(Data on locating visible targets)

• • • •

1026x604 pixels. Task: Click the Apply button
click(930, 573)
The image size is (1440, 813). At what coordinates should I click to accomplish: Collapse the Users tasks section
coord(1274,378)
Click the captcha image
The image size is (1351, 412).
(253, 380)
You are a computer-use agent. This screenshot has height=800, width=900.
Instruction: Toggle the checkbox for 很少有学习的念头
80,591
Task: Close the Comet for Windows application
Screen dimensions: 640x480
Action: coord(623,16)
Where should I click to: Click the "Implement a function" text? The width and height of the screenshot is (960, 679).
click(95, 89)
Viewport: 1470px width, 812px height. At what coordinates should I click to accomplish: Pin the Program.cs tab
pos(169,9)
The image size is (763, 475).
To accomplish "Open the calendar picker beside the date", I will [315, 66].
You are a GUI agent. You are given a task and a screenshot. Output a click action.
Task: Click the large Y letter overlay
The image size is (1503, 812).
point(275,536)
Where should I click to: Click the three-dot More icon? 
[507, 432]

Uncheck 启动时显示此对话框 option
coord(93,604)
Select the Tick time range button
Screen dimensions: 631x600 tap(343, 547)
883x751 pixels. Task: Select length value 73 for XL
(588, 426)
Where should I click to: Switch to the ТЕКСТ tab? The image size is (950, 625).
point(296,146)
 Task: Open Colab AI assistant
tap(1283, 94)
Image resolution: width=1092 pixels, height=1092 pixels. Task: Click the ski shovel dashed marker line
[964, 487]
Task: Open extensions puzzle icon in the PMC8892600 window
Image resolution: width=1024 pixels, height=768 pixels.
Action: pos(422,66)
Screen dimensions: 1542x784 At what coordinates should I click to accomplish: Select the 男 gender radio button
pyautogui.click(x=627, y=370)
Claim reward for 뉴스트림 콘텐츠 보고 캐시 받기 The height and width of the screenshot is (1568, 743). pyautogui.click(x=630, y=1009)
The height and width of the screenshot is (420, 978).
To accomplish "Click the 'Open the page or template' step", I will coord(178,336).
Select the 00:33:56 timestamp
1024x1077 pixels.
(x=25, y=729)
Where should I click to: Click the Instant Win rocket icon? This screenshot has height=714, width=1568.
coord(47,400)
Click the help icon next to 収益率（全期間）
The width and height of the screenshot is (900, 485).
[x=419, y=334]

• • • •

### Job
Copy out the records above word for word.

### Task answer
1026x604 pixels. Task: Click the Apply button
click(930, 573)
The image size is (1440, 813). At what coordinates should I click to accomplish: Collapse the Users tasks section
coord(1274,378)
Click the captcha image
The image size is (1351, 412).
(253, 380)
You are a computer-use agent. This screenshot has height=800, width=900.
Instruction: Toggle the checkbox for 很少有学习的念头
80,591
Task: Close the Comet for Windows application
Screen dimensions: 640x480
Action: coord(623,16)
Where should I click to: Click the "Implement a function" text? The width and height of the screenshot is (960, 679).
click(95, 89)
Viewport: 1470px width, 812px height. At what coordinates should I click to accomplish: Pin the Program.cs tab
pos(169,9)
The image size is (763, 475).
To accomplish "Open the calendar picker beside the date", I will [315, 66].
You are a GUI agent. You are given a task and a screenshot. Output a click action.
Task: Click the large Y letter overlay
The image size is (1503, 812).
point(275,536)
Where should I click to: Click the three-dot More icon? 
[507, 432]

Uncheck 启动时显示此对话框 option
coord(93,604)
Select the Tick time range button
Screen dimensions: 631x600 tap(343, 547)
883x751 pixels. Task: Select length value 73 for XL
(588, 426)
Where should I click to: Switch to the ТЕКСТ tab? The image size is (950, 625).
point(296,146)
 Task: Open Colab AI assistant
tap(1283, 94)
Image resolution: width=1092 pixels, height=1092 pixels. Task: Click the ski shovel dashed marker line
[964, 487]
Task: Open extensions puzzle icon in the PMC8892600 window
Image resolution: width=1024 pixels, height=768 pixels.
Action: pos(422,66)
Screen dimensions: 1542x784 At what coordinates should I click to accomplish: Select the 男 gender radio button
pyautogui.click(x=627, y=370)
Claim reward for 뉴스트림 콘텐츠 보고 캐시 받기 The height and width of the screenshot is (1568, 743). pyautogui.click(x=630, y=1009)
The height and width of the screenshot is (420, 978).
To accomplish "Click the 'Open the page or template' step", I will coord(178,336).
Select the 00:33:56 timestamp
1024x1077 pixels.
(x=25, y=729)
Where should I click to: Click the Instant Win rocket icon? This screenshot has height=714, width=1568.
coord(47,400)
Click the help icon next to 収益率（全期間）
The width and height of the screenshot is (900, 485).
[x=419, y=334]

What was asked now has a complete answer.